"Ehm," sela Mahmud, "banyak orang yang tidak menyukainya artinya ada kemungkinan nyawa Omar dilenyapkan, bukan begitu? Dan sekarang di sinilah ia berdiri dan melayang, tidak berada di bawah tanah. Itulah pertanyaan terbesarnya menurutku, Kilesa."
Kilesa mengangguk dan berjalan kearah rangka yang menggantung, "Kau benar, Mahmud. Bagiku pertanyaan terbesarnya adalah bukan siapa yang melenyapkan nyawa Omar Suseno, melainkan mengapa ia berada di tempat ini tanpa diketahui oleh siapa pun. Aku sudah berpikir sedari tadi. Ada dua kemungkinan mengapa rangka ini tidak bisa turun ke dalam tanah bagi pelakunya."
"Apa itu, Kilesa?"
"Yang pertama, rangka ini mengandung unsur radioaktif, sehingga menimbunnya di dalam tanah akan memperburuk kondisi lingkungan."

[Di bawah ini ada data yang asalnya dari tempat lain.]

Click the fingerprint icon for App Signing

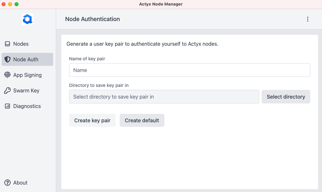point(7,75)
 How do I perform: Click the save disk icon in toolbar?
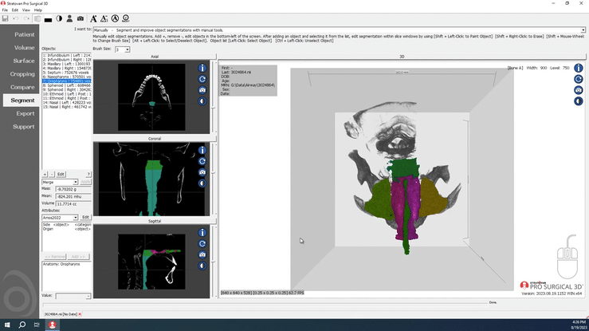point(6,18)
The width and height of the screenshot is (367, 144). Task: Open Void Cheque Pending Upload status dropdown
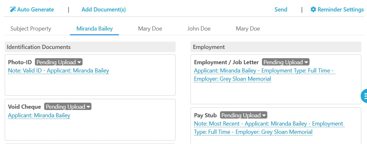click(68, 107)
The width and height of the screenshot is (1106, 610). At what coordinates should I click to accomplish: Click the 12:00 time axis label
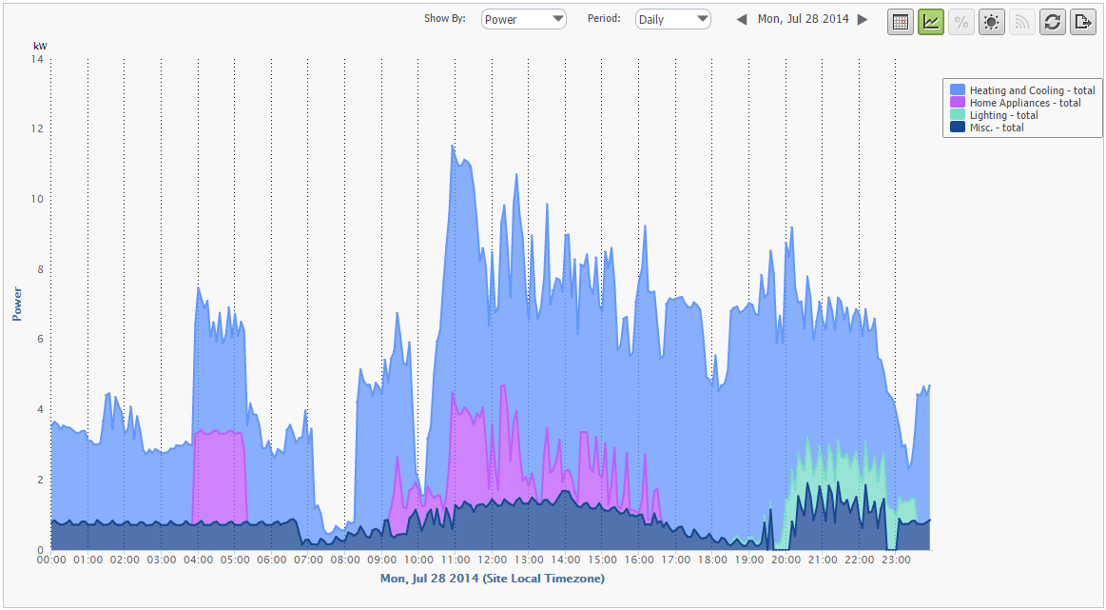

Usep dan Mahmud dengan segera menghindar ke belakang, seakan - akan diterpa angin mendadak. Kilesa tersenyum, "Tenang saja, jikalaupun ada unsur radioaktif, tidak akan besar, buktinya kita baik - baik saja. Aku sudah meminta anak buah Mahmud untuk memeriksanya ke laboratorium kantor."
"Yang kedua, menurutku inilah yang terjadi."
Aku terdiam sebentar sebelum menjawab. Mudah - mudahan hipotesaku ini benar.
"Menjadi peringatan bagi seseorang di tempat ini, yang melihatnya setiap hari."
***
Adalah sebuah keajaiban bahwa kepala sekolah sepuluh tahun yang lalu masih bernyawa dan mampu berpikir sehat. Usianya sama seperti Omar Suseno, artinya tahun ini ia berusia 85 tahun. Ia menyambut kami di rumahnya. Teras sederhana dan teh manis hangat menyapa lidah kami.
"Selamat siang, anak muda. Sudah lama aku tidak dikunjungi orang. Sekalinya aku berkunjung, ah malah anggota kepolisian. Katakan kepadaku, adakah dari kalian yang merupakan anak didikku dulu di SMA CK?"